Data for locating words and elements
↓

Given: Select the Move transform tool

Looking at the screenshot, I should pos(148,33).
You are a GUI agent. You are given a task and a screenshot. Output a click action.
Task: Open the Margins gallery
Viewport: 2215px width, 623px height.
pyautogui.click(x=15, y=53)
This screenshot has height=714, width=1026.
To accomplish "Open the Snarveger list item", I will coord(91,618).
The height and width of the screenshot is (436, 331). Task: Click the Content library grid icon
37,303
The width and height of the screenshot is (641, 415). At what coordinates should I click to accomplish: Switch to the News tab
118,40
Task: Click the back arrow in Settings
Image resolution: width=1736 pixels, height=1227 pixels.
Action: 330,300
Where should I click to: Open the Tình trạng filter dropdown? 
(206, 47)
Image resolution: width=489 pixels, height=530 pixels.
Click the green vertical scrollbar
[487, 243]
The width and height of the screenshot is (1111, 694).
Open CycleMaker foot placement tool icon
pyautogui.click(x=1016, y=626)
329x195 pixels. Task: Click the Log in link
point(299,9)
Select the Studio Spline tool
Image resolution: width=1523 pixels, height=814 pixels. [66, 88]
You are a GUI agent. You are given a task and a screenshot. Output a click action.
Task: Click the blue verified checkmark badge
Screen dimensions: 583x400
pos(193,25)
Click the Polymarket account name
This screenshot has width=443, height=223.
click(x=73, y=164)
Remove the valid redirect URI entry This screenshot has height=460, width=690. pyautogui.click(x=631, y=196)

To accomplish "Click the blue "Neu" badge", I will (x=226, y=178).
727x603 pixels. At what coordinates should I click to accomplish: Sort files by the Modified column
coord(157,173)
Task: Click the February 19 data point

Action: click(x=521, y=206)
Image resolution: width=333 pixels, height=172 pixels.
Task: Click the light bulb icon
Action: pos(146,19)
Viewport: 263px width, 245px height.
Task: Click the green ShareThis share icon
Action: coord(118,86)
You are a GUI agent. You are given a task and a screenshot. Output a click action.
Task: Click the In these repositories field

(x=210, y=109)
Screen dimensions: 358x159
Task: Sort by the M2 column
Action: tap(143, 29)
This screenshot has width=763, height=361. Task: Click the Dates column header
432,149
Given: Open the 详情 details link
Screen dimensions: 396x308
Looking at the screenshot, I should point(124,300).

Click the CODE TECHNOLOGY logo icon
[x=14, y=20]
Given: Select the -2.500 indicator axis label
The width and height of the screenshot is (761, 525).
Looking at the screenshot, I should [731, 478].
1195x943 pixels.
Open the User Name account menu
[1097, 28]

↑

Required task:
Could you reproduce all of the data above word for word, keeping every line as it appears?

Complete answer:
Given: Select the Move transform tool

Looking at the screenshot, I should pos(148,33).
You are a GUI agent. You are given a task and a screenshot. Output a click action.
Task: Open the Margins gallery
Viewport: 2215px width, 623px height.
pyautogui.click(x=15, y=53)
This screenshot has height=714, width=1026.
To accomplish "Open the Snarveger list item", I will coord(91,618).
The height and width of the screenshot is (436, 331). Task: Click the Content library grid icon
37,303
The width and height of the screenshot is (641, 415). At what coordinates should I click to accomplish: Switch to the News tab
118,40
Task: Click the back arrow in Settings
Image resolution: width=1736 pixels, height=1227 pixels.
Action: 330,300
Where should I click to: Open the Tình trạng filter dropdown? 
(206, 47)
Image resolution: width=489 pixels, height=530 pixels.
Click the green vertical scrollbar
[487, 243]
The width and height of the screenshot is (1111, 694).
Open CycleMaker foot placement tool icon
pyautogui.click(x=1016, y=626)
329x195 pixels. Task: Click the Log in link
point(299,9)
Select the Studio Spline tool
Image resolution: width=1523 pixels, height=814 pixels. [66, 88]
You are a GUI agent. You are given a task and a screenshot. Output a click action.
Task: Click the blue verified checkmark badge
Screen dimensions: 583x400
pos(193,25)
Click the Polymarket account name
This screenshot has width=443, height=223.
click(x=73, y=164)
Remove the valid redirect URI entry This screenshot has height=460, width=690. pyautogui.click(x=631, y=196)

To accomplish "Click the blue "Neu" badge", I will (x=226, y=178).
727x603 pixels. At what coordinates should I click to accomplish: Sort files by the Modified column
coord(157,173)
Task: Click the February 19 data point

Action: click(x=521, y=206)
Image resolution: width=333 pixels, height=172 pixels.
Task: Click the light bulb icon
Action: pos(146,19)
Viewport: 263px width, 245px height.
Task: Click the green ShareThis share icon
Action: coord(118,86)
You are a GUI agent. You are given a task and a screenshot. Output a click action.
Task: Click the In these repositories field

(x=210, y=109)
Screen dimensions: 358x159
Task: Sort by the M2 column
Action: tap(143, 29)
This screenshot has width=763, height=361. Task: Click the Dates column header
432,149
Given: Open the 详情 details link
Screen dimensions: 396x308
Looking at the screenshot, I should point(124,300).

Click the CODE TECHNOLOGY logo icon
[x=14, y=20]
Given: Select the -2.500 indicator axis label
The width and height of the screenshot is (761, 525).
Looking at the screenshot, I should [731, 478].
1195x943 pixels.
Open the User Name account menu
[1097, 28]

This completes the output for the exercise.